A basic rule of thumb in retirement investing is that you should save at least 25X your desired retirement income.

Using the rule of 25, an investor who needs $100,000 in income from her portfolio must save $2.5 million to retire without the threat of running out of money. Younger investors will need to account for inflation in this calculation. Assuming a 3% inflation rate, an investor planning to retire in 30 years will need $243,000 to buy what $100,000 buys today. That means instead of saving $2.5 million to retire, this younger investor must save $6.1 million.

Calculating how much you must save to retire is of course the easy part. Getting there is the challenge. This is especially true today. With bonds offering yields of only 2.5% and the most ardent optimists acknowledging that stocks are priced to deliver annual returns of 5-6%, a balanced portfolio of stocks (50%) and bonds (50%) may struggle to achieve annual returns of even 4%. When bond yields were 5% and stocks were priced to deliver returns of 9%, investors could expect a 7% return on a balanced portfolio. That is not so today.

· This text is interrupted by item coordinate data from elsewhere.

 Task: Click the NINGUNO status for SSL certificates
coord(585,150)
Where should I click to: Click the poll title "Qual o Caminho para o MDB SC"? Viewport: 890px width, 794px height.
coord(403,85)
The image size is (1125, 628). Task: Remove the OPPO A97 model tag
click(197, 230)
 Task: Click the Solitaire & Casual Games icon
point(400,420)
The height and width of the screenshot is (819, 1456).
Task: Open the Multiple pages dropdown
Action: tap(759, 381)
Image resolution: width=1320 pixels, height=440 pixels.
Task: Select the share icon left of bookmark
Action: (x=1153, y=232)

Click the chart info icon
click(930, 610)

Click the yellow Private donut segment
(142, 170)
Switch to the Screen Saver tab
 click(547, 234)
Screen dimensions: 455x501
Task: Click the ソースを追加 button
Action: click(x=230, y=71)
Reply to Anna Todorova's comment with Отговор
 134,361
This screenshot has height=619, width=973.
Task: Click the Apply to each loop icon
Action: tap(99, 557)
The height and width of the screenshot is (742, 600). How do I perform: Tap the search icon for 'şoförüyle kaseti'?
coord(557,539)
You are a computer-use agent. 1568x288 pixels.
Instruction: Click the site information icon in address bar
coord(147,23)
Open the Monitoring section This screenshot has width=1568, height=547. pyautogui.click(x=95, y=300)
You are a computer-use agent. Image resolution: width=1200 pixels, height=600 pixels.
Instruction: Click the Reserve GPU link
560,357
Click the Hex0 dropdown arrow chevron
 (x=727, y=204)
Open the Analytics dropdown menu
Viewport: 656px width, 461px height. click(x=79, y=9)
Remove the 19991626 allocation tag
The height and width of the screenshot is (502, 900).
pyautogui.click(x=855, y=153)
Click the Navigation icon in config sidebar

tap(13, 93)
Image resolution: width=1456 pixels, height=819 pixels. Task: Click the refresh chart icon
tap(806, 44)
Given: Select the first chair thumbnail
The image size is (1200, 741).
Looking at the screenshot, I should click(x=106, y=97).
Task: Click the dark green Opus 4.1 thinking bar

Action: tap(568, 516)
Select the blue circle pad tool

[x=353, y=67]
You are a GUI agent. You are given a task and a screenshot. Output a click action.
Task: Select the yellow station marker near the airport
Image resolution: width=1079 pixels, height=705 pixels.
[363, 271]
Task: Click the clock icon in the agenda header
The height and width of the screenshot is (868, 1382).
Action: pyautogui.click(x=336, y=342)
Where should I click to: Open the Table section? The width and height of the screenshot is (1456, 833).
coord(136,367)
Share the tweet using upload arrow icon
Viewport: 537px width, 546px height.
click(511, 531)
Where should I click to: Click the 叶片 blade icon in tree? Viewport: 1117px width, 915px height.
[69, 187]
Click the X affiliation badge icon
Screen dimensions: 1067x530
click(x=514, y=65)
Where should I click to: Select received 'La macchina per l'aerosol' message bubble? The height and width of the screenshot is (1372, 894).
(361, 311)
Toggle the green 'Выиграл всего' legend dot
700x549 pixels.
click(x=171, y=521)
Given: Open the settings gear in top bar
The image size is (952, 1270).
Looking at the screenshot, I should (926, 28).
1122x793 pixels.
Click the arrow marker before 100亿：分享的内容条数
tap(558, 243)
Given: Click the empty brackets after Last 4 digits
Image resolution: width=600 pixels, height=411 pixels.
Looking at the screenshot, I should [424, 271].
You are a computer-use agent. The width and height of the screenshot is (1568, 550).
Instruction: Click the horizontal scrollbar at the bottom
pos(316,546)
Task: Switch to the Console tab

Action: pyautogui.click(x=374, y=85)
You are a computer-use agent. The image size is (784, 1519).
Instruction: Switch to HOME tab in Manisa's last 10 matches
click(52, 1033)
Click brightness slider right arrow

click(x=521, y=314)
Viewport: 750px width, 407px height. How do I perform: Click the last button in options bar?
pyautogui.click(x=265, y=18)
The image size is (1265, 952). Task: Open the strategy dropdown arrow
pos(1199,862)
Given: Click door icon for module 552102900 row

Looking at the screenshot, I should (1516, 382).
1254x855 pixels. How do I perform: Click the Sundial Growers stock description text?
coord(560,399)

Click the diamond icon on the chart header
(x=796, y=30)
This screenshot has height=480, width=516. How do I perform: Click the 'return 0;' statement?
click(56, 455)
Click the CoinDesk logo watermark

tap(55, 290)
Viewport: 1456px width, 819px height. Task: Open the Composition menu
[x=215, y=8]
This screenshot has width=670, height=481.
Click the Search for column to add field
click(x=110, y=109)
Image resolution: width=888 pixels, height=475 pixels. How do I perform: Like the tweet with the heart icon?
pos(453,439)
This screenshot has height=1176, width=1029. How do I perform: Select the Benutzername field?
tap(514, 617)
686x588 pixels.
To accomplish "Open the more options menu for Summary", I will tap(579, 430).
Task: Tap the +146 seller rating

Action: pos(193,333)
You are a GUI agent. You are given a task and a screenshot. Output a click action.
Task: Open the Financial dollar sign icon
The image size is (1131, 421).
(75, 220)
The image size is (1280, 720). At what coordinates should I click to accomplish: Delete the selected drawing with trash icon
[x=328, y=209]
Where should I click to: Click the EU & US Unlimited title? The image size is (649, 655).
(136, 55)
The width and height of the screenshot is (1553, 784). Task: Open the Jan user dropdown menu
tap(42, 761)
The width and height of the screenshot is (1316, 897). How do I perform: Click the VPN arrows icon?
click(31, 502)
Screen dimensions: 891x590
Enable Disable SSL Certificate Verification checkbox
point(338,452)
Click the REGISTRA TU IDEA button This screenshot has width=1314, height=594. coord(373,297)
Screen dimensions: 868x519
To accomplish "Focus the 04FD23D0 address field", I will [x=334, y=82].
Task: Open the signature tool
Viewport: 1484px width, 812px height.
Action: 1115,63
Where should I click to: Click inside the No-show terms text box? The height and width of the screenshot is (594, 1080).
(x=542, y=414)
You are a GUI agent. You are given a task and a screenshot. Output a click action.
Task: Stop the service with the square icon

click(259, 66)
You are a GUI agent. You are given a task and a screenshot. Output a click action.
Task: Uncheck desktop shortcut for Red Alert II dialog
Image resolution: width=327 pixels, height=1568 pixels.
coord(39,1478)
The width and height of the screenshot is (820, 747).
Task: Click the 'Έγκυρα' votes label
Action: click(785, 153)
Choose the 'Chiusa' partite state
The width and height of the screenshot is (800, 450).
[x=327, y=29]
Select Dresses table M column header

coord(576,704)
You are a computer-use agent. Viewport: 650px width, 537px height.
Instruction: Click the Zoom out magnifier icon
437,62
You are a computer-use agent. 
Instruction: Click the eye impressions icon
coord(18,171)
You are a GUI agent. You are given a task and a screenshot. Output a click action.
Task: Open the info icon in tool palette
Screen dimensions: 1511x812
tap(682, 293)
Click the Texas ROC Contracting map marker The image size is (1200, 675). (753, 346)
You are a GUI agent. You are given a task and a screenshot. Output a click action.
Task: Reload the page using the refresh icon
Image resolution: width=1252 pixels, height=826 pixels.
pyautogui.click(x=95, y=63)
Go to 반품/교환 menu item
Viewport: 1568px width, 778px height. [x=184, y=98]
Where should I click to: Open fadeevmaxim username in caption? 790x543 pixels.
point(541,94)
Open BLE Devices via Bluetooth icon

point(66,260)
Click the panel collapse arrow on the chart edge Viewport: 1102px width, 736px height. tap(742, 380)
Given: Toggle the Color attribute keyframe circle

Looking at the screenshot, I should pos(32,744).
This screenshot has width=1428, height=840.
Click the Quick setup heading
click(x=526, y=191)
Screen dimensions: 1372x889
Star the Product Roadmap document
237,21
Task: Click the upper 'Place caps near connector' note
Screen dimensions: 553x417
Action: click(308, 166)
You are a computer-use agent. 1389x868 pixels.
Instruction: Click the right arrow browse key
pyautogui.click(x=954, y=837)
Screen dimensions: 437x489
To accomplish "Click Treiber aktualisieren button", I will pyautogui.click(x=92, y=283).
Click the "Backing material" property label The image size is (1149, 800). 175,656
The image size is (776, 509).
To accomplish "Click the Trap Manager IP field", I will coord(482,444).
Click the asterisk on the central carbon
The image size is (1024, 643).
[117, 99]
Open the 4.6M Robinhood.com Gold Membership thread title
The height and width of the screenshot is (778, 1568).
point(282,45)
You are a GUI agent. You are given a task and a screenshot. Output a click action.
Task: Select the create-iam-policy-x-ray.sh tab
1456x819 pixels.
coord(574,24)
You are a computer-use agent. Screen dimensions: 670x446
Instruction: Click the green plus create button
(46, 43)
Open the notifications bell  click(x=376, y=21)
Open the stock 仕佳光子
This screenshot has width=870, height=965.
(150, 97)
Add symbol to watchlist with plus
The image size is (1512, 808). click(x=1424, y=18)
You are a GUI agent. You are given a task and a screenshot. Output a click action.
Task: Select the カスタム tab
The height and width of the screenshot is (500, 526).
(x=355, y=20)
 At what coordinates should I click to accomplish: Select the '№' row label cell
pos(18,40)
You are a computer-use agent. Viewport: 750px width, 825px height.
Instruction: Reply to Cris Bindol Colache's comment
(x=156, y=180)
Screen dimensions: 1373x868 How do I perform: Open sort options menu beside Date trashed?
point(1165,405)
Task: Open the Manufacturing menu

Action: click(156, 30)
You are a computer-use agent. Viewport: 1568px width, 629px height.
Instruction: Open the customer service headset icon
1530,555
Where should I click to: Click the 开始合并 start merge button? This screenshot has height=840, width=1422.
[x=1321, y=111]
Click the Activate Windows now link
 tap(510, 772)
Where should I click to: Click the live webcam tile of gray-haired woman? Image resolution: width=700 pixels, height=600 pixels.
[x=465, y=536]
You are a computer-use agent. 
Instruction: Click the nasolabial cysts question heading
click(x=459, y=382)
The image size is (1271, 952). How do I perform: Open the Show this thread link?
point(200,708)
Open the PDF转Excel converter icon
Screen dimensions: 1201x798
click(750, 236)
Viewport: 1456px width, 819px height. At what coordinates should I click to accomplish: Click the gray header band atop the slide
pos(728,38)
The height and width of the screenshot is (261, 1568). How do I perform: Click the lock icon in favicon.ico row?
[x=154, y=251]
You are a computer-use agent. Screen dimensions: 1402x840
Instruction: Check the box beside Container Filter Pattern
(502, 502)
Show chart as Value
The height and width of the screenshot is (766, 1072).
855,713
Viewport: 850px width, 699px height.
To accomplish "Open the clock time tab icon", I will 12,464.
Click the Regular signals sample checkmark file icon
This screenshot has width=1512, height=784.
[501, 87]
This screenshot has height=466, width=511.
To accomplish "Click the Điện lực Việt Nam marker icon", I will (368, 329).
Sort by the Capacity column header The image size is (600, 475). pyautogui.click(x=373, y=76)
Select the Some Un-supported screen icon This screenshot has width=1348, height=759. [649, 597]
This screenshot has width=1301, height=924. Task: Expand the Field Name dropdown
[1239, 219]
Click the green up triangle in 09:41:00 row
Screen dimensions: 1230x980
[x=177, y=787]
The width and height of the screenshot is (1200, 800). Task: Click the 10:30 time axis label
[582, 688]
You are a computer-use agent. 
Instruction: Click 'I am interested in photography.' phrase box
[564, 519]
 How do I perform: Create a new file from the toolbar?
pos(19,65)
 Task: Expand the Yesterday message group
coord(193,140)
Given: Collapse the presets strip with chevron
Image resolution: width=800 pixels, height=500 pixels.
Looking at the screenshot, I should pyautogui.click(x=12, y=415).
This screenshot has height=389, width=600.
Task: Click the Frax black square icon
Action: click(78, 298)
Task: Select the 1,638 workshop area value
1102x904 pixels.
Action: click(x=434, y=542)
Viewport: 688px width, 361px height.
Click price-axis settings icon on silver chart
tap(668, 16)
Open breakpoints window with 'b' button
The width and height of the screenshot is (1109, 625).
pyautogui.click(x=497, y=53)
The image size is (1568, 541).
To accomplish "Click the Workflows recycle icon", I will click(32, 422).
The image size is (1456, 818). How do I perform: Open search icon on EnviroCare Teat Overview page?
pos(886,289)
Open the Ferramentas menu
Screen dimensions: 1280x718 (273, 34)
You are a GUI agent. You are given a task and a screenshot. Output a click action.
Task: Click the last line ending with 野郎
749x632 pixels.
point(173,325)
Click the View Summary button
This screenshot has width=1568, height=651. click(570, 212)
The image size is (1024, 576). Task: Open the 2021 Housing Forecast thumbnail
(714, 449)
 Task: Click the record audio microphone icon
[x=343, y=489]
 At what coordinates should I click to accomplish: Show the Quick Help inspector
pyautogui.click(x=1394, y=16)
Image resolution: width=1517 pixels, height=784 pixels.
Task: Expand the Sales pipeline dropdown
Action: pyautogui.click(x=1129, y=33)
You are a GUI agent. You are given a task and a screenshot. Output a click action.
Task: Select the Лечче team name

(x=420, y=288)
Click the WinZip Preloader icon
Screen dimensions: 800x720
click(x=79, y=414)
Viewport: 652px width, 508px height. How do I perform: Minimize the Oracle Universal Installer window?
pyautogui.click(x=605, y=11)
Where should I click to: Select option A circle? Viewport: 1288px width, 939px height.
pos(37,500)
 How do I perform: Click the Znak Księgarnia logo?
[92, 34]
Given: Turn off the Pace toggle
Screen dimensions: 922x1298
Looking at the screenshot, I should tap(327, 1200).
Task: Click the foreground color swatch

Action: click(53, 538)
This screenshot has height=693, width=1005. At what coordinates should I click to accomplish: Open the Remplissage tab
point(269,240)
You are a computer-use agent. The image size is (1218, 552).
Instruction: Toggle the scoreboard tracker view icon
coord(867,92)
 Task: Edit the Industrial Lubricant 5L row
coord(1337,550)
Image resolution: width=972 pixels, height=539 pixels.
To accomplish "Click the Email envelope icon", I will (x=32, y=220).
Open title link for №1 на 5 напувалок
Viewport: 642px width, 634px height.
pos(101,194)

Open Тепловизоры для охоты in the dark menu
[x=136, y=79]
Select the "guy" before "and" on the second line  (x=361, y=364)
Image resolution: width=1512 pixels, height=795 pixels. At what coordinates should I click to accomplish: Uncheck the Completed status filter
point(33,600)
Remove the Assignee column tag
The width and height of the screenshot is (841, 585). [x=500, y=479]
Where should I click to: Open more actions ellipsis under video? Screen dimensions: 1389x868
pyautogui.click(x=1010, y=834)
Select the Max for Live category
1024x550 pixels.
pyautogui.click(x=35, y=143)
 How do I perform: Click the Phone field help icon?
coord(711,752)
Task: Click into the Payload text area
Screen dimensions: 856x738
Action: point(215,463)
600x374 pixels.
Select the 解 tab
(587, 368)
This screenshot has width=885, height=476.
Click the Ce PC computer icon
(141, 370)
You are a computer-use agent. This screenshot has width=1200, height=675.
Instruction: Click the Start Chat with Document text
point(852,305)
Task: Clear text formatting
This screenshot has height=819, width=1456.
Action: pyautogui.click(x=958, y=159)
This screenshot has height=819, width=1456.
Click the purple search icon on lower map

What is the difference between a 7% return and a 4% return? Let’s look at an example. Assume that Jane, a 50-year old investor, wants to retire in 15 years. Jane has $1,200,000 in retirement savings. She owns a small business that generates $150,000 in annual income. Jane wants to know how much she will need to save to retire with $100,000 in annual income.

To help Jane, the first thing we need to do is adjust her income needs for inflation. Assuming a 3% inflation rate, Jane will need $156,000 in income in 15 years to buy what $100,000 buys today.

Next we need to apply the rule of 25. One-hundred and fifty six thousand dollars multiplied by 25 is equal to $3.9 million. So Jane will need $3.9 million in retirement savings so that she can take $156,000 in income from her portfolio without running out of money. Since Jane already has $1.2 million in the bank, the $3.9 million savings goal is not out of reach. But in order to achieve her retirement goal Jane can’t rely solely on investment returns. She will need to make regular contributions to her retirement account. How much does Jane need to contribute?

This is where returns matter. If Jane was able to count on a 7% investment return from a balanced portfolio, she would only have to contributed $24,000 each year or about 16% of her income to reach her savings goal in 15 years. Today, with a 4% prospective return on the same balanced portfolio, Jane will need to save $84,000 per year to reach her retirement savings goal—that’s more than half of her annual income.

If you haven’t reassessed your retirement savings plan in light of today’s low prospective return environment, I would advise you rerun the numbers. You don’t want to spend your golden years waiting tables in a diner because you didn’t save enough during your working years.